They went through the house, looked around, didn’t touch us, and left.
The blue morning haze was still hanging outside. Chilly air. Mama and I watched from behind the gate: a neighbor was pushed out into the street, they were tying his hands, the teacher was taken, too…They tied everybody’s hands behind their backs and stood them two by two. I had never seen a man tied up. I began to shiver. My mother chased me away: “Go into the house, put on your jacket.” I stood there in my shirt, trembling all over, but didn’t go into the house.
Our house stood right in the middle of the village. They gathered everybody there. It all happened quickly. The prisoners were standing, their heads bowed. They counted them according to their list, and led them outside the village. There were many village men and the woman teacher.
The women and children ran after them. They were led quickly. We were left behind. We ran up to the last barn and heard gunshots. People started falling, falling and getting back up. They executed them quickly and were about to leave. One German on a motorcycle turned around and drove all over those dead people. He had something heavy in his hands…Either a bludgeon or a crank from his motorcycle…I don’t remember…Driving slowly, without getting off of the motorcycle, he smashed all of their heads…Another German wanted to finish them off with his gun; but the first one waved his hand as if to say no need. They all drove off, but he didn’t drive off until he had smashed everyone’s head. I had never heard the sound of cracking human bones…I remember that they cracked like ripe pumpkins, when my father split them with an ax and I scraped out the seeds.
I got so scared that I abandoned mama and everybody and ran off somewhere. Alone. I didn’t hide in a house, but for some reason in a barn; mother looked for me for a long time. I couldn’t utter a word for two days. Not a sound.
I was afraid to go outside. I saw through the window a man carrying a board, a second an ax, and a third a bucket. The boards were trimmed, the smell of freshly planed wood was in every yard, because in almost every yard there was a coffin. Even now I get a lump in my throat from that smell. To this day…
In the coffins lay people I knew. None had their heads. Instead of their heads, something wrapped in a white cloth…Whatever could be found…
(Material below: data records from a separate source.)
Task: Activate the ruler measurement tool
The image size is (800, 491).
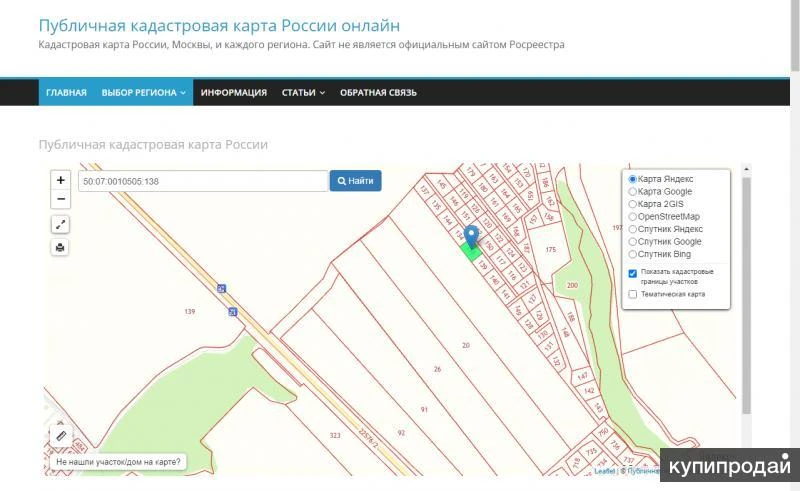Action: (61, 435)
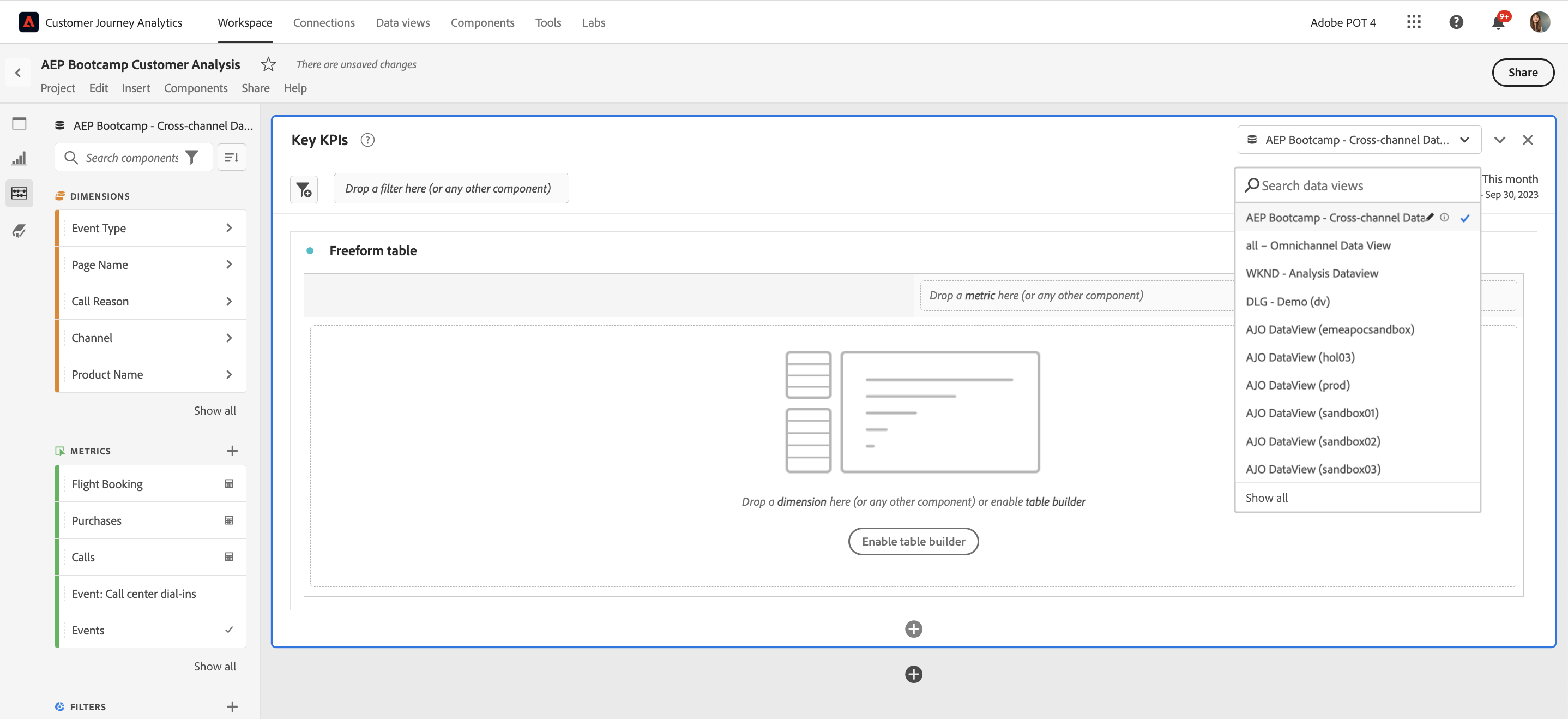Open the Visualizations bar chart icon
1568x719 pixels.
(x=20, y=158)
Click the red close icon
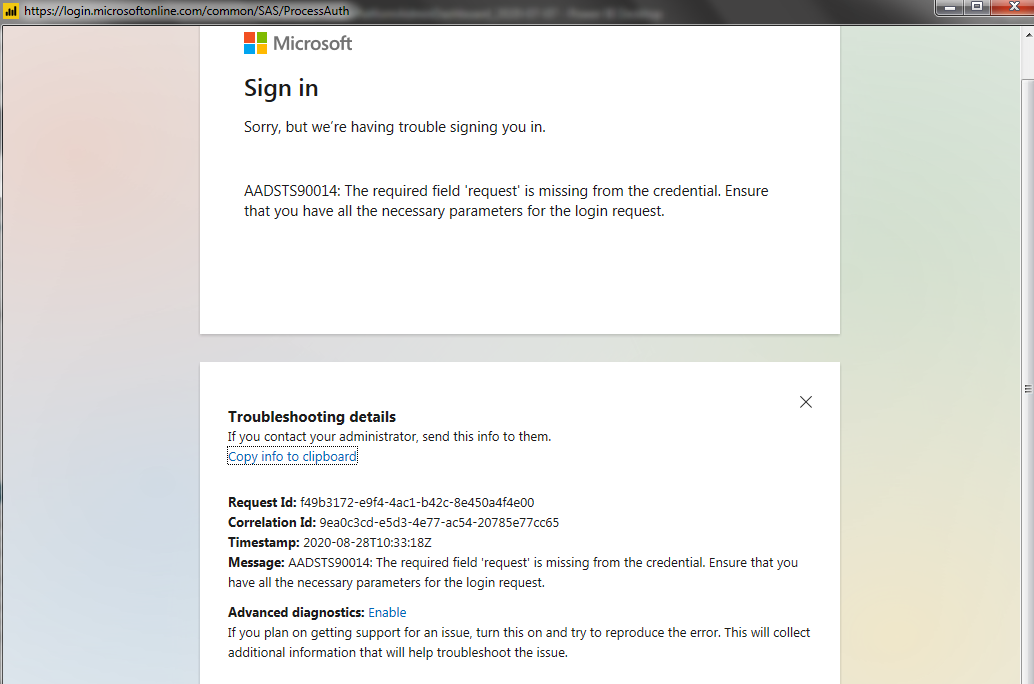 pos(1013,7)
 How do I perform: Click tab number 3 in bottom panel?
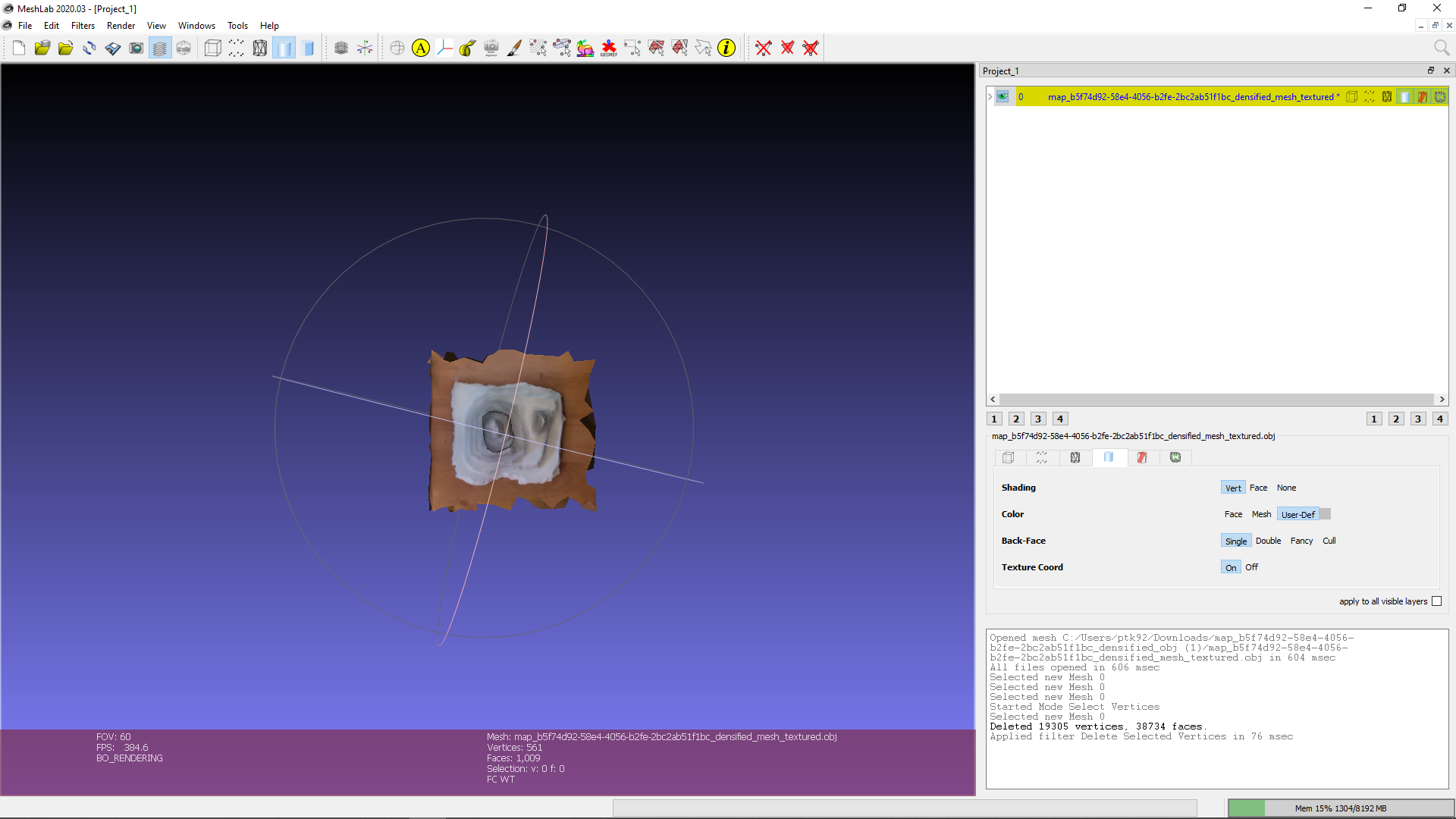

…My father came back with two partisans. It was a quiet evening, the cows had been brought in. It was time for bed, but my mother prepared us to set out. We put on our suits. I had two other brothers—one was four years old, the other nine months old. I was the biggest. We got to the forges, stopped there, and my father looked back. I also looked back. The village no longer looked like a village, but like a dark, unknown forest.
Mama carried my little brother. My father carried the bundles and my middle brother. And I couldn’t keep up with them. A young partisan said, “Put him on my back.”
So he carried his machine gun and me…
“WE ATE…THE PARK…”
Anya Grubina TWELVE YEARS OLD. NOW AN ARTIST.
I lose my voice when I tell about this…My voice dies…
We arrived in Minsk after the war. But I’m a Leningrad girl. I survived the siege there. The siege of Leningrad…When the whole city, my dear and beautiful city, was starving to death. Our papa died…Mama saved her children. Before the war, she had been a “firebrand.” My little brother Slavik was born in 1941. How old was he when the siege began? Six months, just about six months…She saved this little one, too…All three of us…But we lost our papa. In Leningrad, everybody lost their papa, the papas died sooner, but the mamas stayed alive. I guess they couldn’t die. Otherwise who would have been there for us?
When the ring of the siege was broken through, we were taken out on the “road of life” to the Urals, to the city of Karpinsk. The children were saved first. Our entire school was evacuated. On the road, everybody talked constantly about food, about food and parents. In Karpinsk we immediately rushed to the park; we didn’t stroll in the park, we ate it. We especially liked larch, its fluffy needles—they’re so delicious! We ate the young shoots from small pine trees, we nibbled grass. From the time of the siege, I knew about every kind of edible grass; in the city people ate all that was green. In the parks and the botanical garden, the leaves were already gone in the spring. But in the park of Karpinsk there was a lot of wood sorrel, also called hare cabbage. This was in 1942. In the Urals, too, there was hunger, but not as terrible as in Leningrad.